Hacker News new | ask | show | jobs
by jjguy 2723 days ago
Graph databases are the NoSQL of this half decade. Move cautiously. Just because you conceptualize it in your mental model does not mean you need a graph database. Further, recognize most (all?) implementations are not yet as performant or scalable as traditional data storage solutions.

Design your data schema first, then design your queries and finally your data lifecycle pipeline. Run some estimates on the order of magnitude for inserts, query rates, query types and storage sizes - then compare those numbers to the real-world perf of the various graphdb solutions. In general, compared to more typical solutions, you have more expensive inserts, query costs and storage sizes in exchange for more expressive queries. There aren't many application where those cost tradeoffs make sense.

Source: Twice now (2012 and 2018) I've reviewed available graphdbs for storage of enterprise security data when doing the initial platform technology selection. Both times the team fell back onto more traditional approaches.

6 comments

I agree completely with this. move cautiously. I personally found the entire space very immature.

neo4j is the most mature solution I found (in the Java space). if you want to use something else go for it, but you may be surprised at the low quality.

op: I strongly recommend implementing most/all of your pipeline using graph & non-graph approaches. choose the graph approach iff you can demonstrate with hard evidence that it makes sense.

+1. We take for granted the maturity of RDB systems, but it makes for a stark comparison to GraphDBs.

Calculating over or walking over graphs sucks because there is usually a better, less brute way for any particular query.

Unless you have a set of use cases that require the ability to query across near enough random and unindexable subsets of a graph (eg Facebook), you’ll probably be better off with a DB and a spot of flattening.

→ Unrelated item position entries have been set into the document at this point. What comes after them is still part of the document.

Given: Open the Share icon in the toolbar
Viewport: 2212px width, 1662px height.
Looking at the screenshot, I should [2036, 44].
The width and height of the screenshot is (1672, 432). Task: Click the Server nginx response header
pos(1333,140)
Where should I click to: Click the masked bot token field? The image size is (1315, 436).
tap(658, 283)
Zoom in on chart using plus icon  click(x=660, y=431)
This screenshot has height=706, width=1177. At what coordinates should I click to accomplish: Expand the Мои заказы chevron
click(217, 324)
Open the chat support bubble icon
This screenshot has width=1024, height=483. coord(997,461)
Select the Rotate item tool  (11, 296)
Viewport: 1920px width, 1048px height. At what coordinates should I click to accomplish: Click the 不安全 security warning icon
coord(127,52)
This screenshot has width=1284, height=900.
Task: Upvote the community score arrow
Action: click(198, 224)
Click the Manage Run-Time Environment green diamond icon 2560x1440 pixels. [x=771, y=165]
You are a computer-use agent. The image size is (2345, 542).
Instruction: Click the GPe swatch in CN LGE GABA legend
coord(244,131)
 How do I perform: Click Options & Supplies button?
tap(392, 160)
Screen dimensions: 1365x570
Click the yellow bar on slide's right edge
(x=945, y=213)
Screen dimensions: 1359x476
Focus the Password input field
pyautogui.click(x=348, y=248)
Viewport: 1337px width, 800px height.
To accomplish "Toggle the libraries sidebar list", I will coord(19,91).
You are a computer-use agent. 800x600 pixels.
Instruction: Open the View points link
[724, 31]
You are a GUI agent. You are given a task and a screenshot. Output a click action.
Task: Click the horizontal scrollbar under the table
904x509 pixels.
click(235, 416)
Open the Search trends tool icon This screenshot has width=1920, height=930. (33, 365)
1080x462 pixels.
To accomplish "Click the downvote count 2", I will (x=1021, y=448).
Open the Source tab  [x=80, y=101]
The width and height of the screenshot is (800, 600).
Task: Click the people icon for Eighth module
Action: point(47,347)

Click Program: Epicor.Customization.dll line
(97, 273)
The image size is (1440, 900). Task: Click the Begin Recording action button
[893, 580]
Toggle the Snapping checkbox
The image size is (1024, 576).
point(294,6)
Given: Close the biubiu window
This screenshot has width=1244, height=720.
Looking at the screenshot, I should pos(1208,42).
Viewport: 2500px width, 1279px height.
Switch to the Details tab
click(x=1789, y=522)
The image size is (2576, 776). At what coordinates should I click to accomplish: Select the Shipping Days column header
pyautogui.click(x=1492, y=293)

Same here, I've gotten used to moving thousands of records a second even with MySQL's InnoDB on spinning metal. Then tried Neo4j and, I think, one other software—and that was the end of my experience with graph dbs.

If I were interested in them again now, I would try new and fancy solutions first, to see if there are nosql-level performance improvements in the graph db space.

> In general, compared to more typical solutions, you have more expensive ... query costs

Not to detract from your general point, but curious whether you looked at Dgraph in your analysis. It's quite fast and was built for speed.

https://dgraph.io/

> Just because you conceptualize it in your mental model does not mean you need a graph database.

Yes! When I was younger I worked on a problem once that needed to compute some very basic graph metrics. My seniors tried to do the work in an early graph database and it was a disaster. It turns out literally just reading in the lines from a file and counting things got the job done in a few seconds.

They refused to use the results until they were coming out of the graph database because "just in case we needed other metrics". We never needed the other metrics.

Storage is very cheap these days.